(Dataset items)

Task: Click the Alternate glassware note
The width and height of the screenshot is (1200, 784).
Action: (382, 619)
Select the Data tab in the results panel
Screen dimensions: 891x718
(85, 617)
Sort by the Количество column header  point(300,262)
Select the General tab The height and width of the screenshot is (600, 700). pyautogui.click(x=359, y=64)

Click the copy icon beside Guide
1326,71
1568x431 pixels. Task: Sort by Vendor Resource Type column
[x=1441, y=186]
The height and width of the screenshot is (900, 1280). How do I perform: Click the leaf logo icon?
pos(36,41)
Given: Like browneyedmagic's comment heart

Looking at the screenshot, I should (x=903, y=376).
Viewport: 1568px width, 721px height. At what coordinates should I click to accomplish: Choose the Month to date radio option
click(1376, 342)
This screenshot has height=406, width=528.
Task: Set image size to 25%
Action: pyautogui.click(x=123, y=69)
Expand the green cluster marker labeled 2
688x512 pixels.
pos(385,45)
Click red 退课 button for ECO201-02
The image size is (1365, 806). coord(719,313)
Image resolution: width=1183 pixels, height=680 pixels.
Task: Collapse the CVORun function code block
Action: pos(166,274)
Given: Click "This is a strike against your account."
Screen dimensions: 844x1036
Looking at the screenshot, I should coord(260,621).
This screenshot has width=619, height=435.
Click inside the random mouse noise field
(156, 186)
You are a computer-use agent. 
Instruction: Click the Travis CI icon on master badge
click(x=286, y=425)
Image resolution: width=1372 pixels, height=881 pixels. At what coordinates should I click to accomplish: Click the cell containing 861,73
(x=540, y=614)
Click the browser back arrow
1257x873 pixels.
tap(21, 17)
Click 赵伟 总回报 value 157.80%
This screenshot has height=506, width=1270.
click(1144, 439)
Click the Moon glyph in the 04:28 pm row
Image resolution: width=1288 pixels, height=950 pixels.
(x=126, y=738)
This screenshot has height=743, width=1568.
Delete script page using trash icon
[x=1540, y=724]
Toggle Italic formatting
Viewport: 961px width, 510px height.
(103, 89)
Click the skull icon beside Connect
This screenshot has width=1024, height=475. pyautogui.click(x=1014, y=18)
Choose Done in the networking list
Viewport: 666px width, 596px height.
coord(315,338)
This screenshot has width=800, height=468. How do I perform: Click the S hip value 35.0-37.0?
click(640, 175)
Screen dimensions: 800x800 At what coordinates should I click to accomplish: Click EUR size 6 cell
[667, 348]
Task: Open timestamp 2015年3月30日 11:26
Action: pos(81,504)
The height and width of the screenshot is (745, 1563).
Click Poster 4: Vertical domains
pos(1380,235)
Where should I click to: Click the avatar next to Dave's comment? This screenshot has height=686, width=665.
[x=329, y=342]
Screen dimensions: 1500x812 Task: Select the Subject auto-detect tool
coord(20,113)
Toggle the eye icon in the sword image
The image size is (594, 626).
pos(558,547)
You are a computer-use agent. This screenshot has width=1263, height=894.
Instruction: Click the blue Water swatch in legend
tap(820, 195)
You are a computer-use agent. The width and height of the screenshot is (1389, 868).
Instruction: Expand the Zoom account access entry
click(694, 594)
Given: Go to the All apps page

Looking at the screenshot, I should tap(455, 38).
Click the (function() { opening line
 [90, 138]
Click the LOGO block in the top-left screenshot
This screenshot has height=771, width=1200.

**Task details**
Using the data above, reproduce every line exactly.

**Task answer**
Task: Click the Alternate glassware note
The width and height of the screenshot is (1200, 784).
Action: (382, 619)
Select the Data tab in the results panel
Screen dimensions: 891x718
(85, 617)
Sort by the Количество column header  point(300,262)
Select the General tab The height and width of the screenshot is (600, 700). pyautogui.click(x=359, y=64)

Click the copy icon beside Guide
1326,71
1568x431 pixels. Task: Sort by Vendor Resource Type column
[x=1441, y=186]
The height and width of the screenshot is (900, 1280). How do I perform: Click the leaf logo icon?
pos(36,41)
Given: Like browneyedmagic's comment heart

Looking at the screenshot, I should (x=903, y=376).
Viewport: 1568px width, 721px height. At what coordinates should I click to accomplish: Choose the Month to date radio option
click(1376, 342)
This screenshot has height=406, width=528.
Task: Set image size to 25%
Action: pyautogui.click(x=123, y=69)
Expand the green cluster marker labeled 2
688x512 pixels.
pos(385,45)
Click red 退课 button for ECO201-02
The image size is (1365, 806). coord(719,313)
Image resolution: width=1183 pixels, height=680 pixels.
Task: Collapse the CVORun function code block
Action: pos(166,274)
Given: Click "This is a strike against your account."
Screen dimensions: 844x1036
Looking at the screenshot, I should coord(260,621).
This screenshot has width=619, height=435.
Click inside the random mouse noise field
(156, 186)
You are a computer-use agent. 
Instruction: Click the Travis CI icon on master badge
click(x=286, y=425)
Image resolution: width=1372 pixels, height=881 pixels. At what coordinates should I click to accomplish: Click the cell containing 861,73
(x=540, y=614)
Click the browser back arrow
1257x873 pixels.
tap(21, 17)
Click 赵伟 总回报 value 157.80%
This screenshot has height=506, width=1270.
click(1144, 439)
Click the Moon glyph in the 04:28 pm row
Image resolution: width=1288 pixels, height=950 pixels.
(x=126, y=738)
This screenshot has height=743, width=1568.
Delete script page using trash icon
[x=1540, y=724]
Toggle Italic formatting
Viewport: 961px width, 510px height.
(103, 89)
Click the skull icon beside Connect
This screenshot has width=1024, height=475. pyautogui.click(x=1014, y=18)
Choose Done in the networking list
Viewport: 666px width, 596px height.
coord(315,338)
This screenshot has width=800, height=468. How do I perform: Click the S hip value 35.0-37.0?
click(640, 175)
Screen dimensions: 800x800 At what coordinates should I click to accomplish: Click EUR size 6 cell
[667, 348]
Task: Open timestamp 2015年3月30日 11:26
Action: pos(81,504)
The height and width of the screenshot is (745, 1563).
Click Poster 4: Vertical domains
pos(1380,235)
Where should I click to: Click the avatar next to Dave's comment? This screenshot has height=686, width=665.
[x=329, y=342]
Screen dimensions: 1500x812 Task: Select the Subject auto-detect tool
coord(20,113)
Toggle the eye icon in the sword image
The image size is (594, 626).
pos(558,547)
You are a computer-use agent. This screenshot has width=1263, height=894.
Instruction: Click the blue Water swatch in legend
tap(820, 195)
You are a computer-use agent. The width and height of the screenshot is (1389, 868).
Instruction: Expand the Zoom account access entry
click(694, 594)
Given: Go to the All apps page

Looking at the screenshot, I should tap(455, 38).
Click the (function() { opening line
 [90, 138]
Click the LOGO block in the top-left screenshot
This screenshot has height=771, width=1200.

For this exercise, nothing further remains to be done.